[Word and element locating records]
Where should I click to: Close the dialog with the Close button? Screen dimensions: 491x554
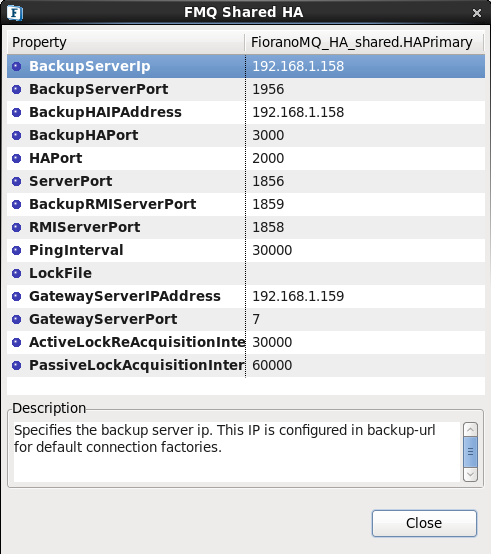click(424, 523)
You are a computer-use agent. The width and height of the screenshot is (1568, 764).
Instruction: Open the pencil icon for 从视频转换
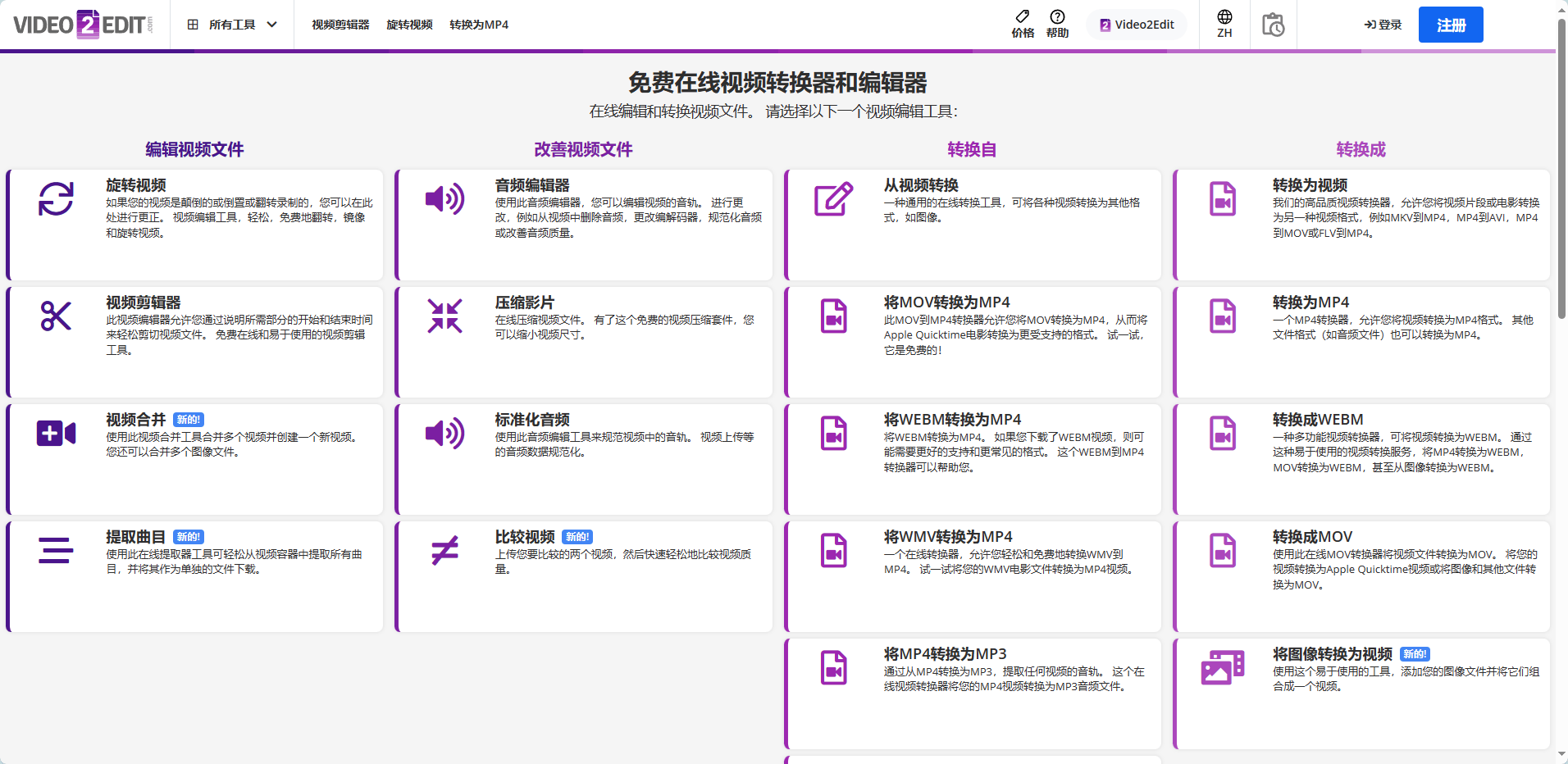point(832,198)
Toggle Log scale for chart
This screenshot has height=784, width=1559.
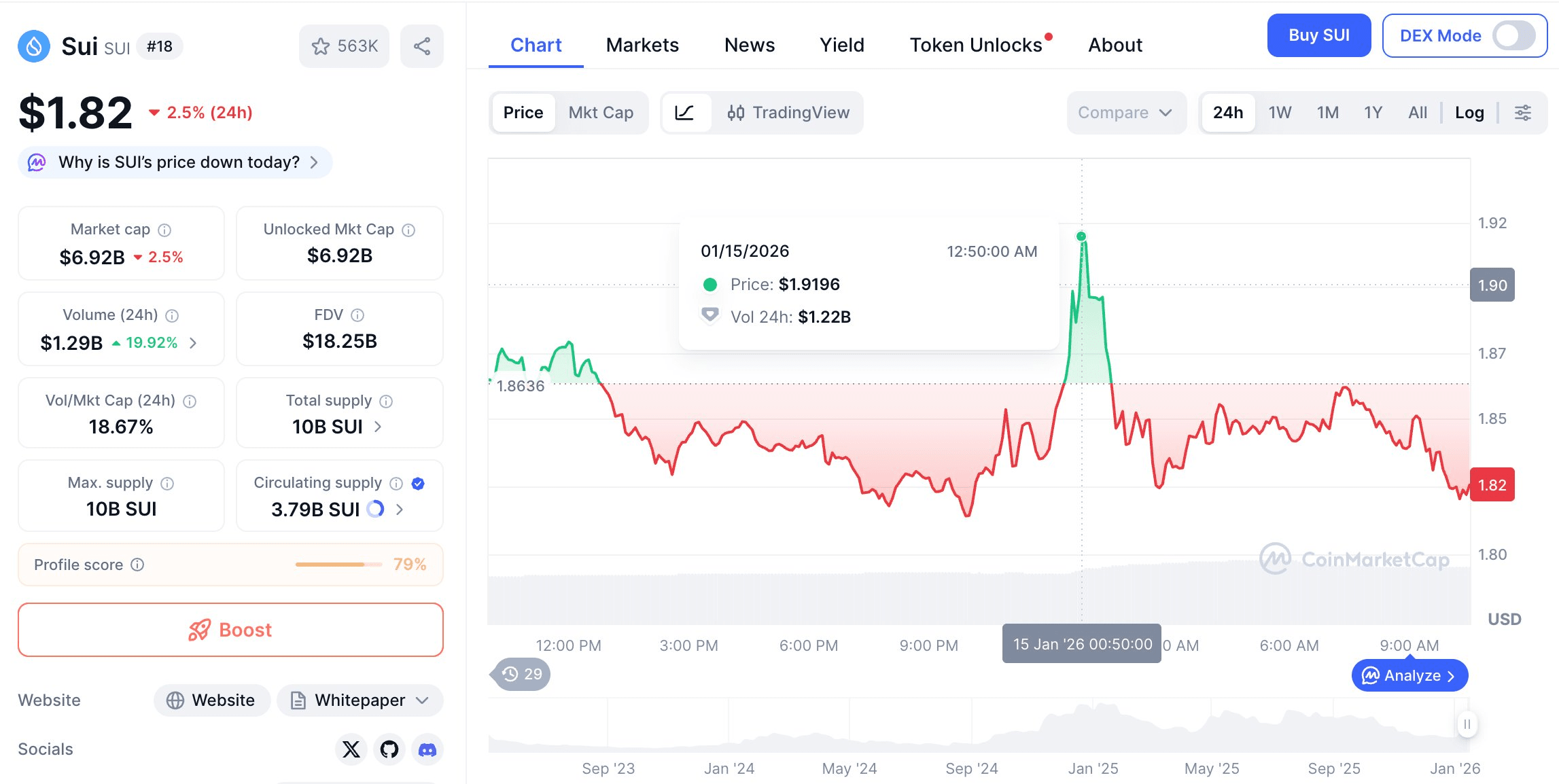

= Task to complete =
Starting at the line containing "You are a computer-use" and ending at the end of the records, put each line into a JSON list of strings, one string per line. Omit the pictures and any blank lines.

= Full output =
[
  "You are a computer-use agent. The width and height of the screenshot is (1568, 764).",
  "Instruction: Open the pencil icon for 从视频转换",
  "point(832,198)",
  "Toggle Log scale for chart",
  "This screenshot has height=784, width=1559."
]